CT Scans in Kids Linked to Leukemia, Brain Cancer Risk
Radiation may triple risk of brain cancer and leukemia later on, study finds.
June 6, 2012 -- Gina Baker carefully weighed the pros and cons of a CT scan for her 1-year-old son.
"His pediatrician said she wanted to do a scan to make sure everything was OK," said Baker, explaining concerns that "the little guy's" head was growing too quickly. "They told me the risks from the radiation were low, but you definitely struggle with those types of decisions as a parent."
The scan came back normal, giving Baker some peace of mind. But the 31-year-old nurse and blogger from Brigham City, Utah, said she still worries about the test's long term effects -- a fear bolstered by a new study linking childhood CT scans to cancer later in life.
"Radiation exposure from CT scans was associated with an increased risk of brain cancer and leukemia, and that risk increased with increasing levels of radiation exposure," said Amy Berrington de González, a radiation epidemiologist at the National Cancer Institute in Bethesda, Md., and co-author of the study published today in The Lancet.
The study, of more than 355,000 children and teens in the U.K., found those exposed to 60 milligrays of radiation -- the cumulative dose of two brain CT scans -- were three times more likely to develop brain tumors. Those exposed to 50 milligrays of radiation were three times more likely to develop leukemia, a cancer of the white blood cells produced in the bone marrow.
Berrington de González stressed that the absolute cancer risk is very small, accounting for one extra cancer case per 30,000 children scanned.
"Providing the scan is clinically justified and performed properly with a child size dose of radiation, the benefits should easily outweigh the risks," she said.
But for parents like Baker, forced to quickly weigh the immediate benefits with the long term risks, the decision is far from easy.
"You want to do what's best for your family," she said. "I did agonize over it."
Radiation has long been known to cause DNA damage that can lead to cancer. But the cancer-causing effects of doses doled out during CT scans were purely theoretical.
"Those estimates drew a lot of controversy because they were based on the cancer risk in atomic bomb survivors," said Dr. David Brenner, director of Columbia University's Center for Radiological Research and lead author of the 2001 study estimating the cancer risk from CT scans. "There was debate about whether the risks were real, and this study shows pretty unequivocally that they are."
But Brenner said the benefits of CT scans, namely their ability to quickly detect life-threatening problems and guide life-saving surgeries, indeed outweigh the risks.
"All medical procedures have risks and benefits," he said. "That said, there are situations where CT scans are being used too much."
Brenner estimates some 20 percent of the country's 80 million CT scans each year are either unnecessary or could be replaced by a radiation-free ultrasound or MRI.

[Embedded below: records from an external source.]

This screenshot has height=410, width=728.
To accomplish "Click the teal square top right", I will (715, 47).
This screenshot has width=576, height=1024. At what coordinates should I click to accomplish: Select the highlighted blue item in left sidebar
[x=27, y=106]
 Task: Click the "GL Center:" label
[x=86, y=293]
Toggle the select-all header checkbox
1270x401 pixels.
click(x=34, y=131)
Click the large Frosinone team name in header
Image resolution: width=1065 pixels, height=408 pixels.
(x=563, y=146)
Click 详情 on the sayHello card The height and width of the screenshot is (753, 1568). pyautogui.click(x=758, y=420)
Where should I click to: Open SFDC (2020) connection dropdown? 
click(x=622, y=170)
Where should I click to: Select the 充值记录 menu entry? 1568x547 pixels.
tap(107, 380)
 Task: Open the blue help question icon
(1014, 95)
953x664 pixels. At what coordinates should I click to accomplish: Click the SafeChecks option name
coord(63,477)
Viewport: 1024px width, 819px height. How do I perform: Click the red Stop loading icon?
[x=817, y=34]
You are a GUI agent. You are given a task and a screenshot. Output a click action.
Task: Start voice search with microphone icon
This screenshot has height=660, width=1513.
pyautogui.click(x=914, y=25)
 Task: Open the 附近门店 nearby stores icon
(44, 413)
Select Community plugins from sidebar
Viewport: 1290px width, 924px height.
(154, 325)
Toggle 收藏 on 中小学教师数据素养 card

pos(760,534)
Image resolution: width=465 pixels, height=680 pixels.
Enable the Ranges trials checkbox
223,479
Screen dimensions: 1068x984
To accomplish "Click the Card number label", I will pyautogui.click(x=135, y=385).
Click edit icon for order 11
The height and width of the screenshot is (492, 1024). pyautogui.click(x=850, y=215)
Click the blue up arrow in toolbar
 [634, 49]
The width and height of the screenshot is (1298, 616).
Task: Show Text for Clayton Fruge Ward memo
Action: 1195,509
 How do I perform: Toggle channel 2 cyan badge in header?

"That's why we need basic guidelines; decision rules that determine when a CT scan is medically appropriate," he said, adding that such guidelines already exist but are not always used.
Dr. Andrew Einstein, director of cardiac CT research at Columbia University Medical Center in New York City and author of an editorial accompanying the study, said he hopes doctors to think twice before ordering CT scans in children and parents will ask about alternatives.
"I think we need to redouble our efforts to ensure patients are getting appropriate tests with the lowest radiation dose possible," he said. "There are good reasons to use CT scans; it's a lifesaving test for many people. But with every good thing in medicine, there's a potential downside. And for CT scans it's the radiation."